▶ What to do
Search the listing below for the string "padlock" and show each line that contains it.

[Input data Boundary: Start]

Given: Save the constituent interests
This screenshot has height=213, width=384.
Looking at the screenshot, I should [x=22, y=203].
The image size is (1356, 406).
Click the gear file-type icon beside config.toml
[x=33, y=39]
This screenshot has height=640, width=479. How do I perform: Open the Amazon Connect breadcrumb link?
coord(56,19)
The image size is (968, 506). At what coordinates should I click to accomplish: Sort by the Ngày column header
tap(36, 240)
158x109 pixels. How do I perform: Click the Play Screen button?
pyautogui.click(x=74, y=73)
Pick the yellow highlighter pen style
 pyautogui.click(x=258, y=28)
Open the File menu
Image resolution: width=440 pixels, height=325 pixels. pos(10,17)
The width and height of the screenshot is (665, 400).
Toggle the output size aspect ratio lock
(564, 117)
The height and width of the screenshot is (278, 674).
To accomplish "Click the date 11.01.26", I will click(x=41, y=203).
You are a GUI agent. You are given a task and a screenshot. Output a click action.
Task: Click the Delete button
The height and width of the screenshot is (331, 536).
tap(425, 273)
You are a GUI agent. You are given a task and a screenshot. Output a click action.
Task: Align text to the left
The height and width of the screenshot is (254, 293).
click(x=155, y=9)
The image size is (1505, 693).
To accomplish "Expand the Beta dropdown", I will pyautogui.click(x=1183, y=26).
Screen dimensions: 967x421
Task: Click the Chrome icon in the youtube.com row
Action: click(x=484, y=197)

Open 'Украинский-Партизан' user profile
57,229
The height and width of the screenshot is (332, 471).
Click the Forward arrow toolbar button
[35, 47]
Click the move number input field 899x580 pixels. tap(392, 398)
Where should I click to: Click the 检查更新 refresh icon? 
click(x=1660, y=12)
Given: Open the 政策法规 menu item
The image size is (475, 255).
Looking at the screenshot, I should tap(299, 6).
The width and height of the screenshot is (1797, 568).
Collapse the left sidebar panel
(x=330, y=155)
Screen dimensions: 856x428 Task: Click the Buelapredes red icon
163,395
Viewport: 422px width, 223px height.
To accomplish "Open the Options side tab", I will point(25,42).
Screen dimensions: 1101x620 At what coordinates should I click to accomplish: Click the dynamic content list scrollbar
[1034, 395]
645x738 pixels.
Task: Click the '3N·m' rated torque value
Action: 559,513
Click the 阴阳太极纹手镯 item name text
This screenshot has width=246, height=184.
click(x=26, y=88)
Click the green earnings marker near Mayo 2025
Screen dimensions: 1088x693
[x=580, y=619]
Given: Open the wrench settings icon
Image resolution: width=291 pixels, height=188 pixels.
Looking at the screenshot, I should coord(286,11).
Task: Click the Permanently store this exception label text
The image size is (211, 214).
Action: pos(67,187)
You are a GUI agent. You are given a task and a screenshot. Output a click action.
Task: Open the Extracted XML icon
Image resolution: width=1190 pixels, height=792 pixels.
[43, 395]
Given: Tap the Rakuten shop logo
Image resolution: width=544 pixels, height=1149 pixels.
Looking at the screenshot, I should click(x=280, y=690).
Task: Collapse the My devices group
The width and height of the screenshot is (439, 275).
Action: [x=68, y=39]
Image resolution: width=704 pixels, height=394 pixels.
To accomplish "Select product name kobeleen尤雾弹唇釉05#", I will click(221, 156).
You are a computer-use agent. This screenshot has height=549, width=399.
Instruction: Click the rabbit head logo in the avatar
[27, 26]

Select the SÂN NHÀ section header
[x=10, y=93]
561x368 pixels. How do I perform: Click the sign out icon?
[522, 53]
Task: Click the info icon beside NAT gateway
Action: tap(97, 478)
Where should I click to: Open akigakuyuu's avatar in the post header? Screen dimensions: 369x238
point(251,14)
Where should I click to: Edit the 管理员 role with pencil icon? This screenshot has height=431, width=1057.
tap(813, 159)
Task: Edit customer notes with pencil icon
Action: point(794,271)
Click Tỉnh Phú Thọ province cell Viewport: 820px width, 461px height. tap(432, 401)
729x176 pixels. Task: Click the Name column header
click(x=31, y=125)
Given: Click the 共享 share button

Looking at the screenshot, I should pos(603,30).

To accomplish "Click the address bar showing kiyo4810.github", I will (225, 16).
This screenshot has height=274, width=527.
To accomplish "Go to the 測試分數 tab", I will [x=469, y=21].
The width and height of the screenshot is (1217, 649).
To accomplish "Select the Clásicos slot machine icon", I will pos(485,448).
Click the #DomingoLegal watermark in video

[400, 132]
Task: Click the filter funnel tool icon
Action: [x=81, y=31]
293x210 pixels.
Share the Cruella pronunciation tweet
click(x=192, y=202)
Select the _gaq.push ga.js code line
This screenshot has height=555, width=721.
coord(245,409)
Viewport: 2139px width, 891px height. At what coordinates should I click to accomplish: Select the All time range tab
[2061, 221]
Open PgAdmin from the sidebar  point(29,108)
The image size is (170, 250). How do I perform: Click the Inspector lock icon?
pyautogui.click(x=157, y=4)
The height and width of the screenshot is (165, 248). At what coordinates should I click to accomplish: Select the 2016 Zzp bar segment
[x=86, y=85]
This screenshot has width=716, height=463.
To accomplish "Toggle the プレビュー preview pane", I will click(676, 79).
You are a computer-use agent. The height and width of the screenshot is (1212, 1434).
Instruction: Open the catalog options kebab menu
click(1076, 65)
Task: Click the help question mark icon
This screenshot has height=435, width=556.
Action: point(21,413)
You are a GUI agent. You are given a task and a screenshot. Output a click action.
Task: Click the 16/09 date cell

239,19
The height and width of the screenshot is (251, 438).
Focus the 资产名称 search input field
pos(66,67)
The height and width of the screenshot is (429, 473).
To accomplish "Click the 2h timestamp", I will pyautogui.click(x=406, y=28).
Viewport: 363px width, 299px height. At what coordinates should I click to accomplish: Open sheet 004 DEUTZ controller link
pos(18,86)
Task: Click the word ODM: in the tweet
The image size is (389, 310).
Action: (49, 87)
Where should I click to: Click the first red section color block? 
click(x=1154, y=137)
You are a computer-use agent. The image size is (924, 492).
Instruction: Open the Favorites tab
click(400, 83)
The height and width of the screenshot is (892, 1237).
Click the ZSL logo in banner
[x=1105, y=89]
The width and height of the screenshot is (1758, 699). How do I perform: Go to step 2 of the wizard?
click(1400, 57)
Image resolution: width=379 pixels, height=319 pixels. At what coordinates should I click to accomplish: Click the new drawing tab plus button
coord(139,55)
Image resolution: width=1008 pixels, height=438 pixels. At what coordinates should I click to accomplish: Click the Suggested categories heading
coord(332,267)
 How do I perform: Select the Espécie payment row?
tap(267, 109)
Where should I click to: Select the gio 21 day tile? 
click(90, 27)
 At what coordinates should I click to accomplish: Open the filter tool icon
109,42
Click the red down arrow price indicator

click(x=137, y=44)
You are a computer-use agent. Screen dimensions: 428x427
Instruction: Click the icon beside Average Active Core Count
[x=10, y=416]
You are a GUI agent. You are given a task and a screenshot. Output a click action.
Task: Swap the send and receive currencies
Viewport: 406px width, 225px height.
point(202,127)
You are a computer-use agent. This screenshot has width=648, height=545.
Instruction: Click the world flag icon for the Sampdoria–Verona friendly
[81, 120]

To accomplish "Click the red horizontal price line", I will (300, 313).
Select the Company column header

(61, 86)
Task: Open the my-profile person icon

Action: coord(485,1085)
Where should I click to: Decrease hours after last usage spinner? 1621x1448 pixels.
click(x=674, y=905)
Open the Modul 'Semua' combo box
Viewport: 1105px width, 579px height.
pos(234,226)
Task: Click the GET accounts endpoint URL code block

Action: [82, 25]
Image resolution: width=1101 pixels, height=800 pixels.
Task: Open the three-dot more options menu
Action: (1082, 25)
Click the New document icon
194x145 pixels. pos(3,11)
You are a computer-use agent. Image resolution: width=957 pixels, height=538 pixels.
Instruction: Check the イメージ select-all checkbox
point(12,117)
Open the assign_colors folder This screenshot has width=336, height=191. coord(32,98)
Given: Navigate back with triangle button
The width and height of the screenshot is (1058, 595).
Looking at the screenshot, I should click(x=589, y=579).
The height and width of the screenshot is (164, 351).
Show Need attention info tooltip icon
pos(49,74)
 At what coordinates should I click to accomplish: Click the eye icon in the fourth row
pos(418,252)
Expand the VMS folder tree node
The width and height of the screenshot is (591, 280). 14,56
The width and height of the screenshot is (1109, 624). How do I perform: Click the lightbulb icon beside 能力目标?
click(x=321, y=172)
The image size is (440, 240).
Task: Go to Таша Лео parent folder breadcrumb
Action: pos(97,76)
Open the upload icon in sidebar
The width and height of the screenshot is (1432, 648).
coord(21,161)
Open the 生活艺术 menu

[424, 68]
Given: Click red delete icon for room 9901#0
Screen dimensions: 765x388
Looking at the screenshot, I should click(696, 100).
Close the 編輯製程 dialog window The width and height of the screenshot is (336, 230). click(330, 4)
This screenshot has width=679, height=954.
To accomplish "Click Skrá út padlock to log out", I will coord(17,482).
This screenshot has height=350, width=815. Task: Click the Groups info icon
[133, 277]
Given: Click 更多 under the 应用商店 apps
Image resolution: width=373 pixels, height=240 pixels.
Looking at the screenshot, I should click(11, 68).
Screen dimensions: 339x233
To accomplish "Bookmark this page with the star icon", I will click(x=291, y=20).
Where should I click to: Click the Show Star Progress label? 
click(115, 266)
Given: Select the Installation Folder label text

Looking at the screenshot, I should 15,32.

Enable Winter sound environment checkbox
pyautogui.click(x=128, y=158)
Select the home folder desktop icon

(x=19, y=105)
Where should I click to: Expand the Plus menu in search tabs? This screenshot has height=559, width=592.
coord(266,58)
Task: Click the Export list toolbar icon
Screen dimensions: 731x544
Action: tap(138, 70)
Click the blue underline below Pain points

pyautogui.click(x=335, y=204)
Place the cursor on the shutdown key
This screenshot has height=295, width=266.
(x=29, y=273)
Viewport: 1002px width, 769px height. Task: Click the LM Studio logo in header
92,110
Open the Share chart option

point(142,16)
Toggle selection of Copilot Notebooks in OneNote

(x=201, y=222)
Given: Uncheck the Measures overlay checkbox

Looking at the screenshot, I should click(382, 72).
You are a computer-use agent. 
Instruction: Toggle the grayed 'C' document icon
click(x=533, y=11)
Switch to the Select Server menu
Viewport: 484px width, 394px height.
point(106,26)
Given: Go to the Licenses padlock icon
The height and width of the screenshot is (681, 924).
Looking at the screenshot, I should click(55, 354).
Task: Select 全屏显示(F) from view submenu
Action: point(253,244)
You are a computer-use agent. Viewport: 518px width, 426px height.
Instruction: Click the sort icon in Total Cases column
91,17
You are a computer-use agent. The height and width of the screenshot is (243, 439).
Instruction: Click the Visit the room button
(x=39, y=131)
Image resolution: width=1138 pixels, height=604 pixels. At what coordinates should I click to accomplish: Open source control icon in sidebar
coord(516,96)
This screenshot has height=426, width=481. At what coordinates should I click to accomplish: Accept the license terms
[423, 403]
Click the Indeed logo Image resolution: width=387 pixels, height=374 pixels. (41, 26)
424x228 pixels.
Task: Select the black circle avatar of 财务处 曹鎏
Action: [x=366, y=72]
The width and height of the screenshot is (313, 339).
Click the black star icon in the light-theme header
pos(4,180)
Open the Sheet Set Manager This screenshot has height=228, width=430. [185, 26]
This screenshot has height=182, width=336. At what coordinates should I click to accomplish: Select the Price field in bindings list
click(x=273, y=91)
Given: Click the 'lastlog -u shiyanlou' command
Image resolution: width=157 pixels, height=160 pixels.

[Input data Boundary: End]

▶ Result
To accomplish "Click Skrá út padlock to log out", I will coord(17,482).
Given: Go to the Licenses padlock icon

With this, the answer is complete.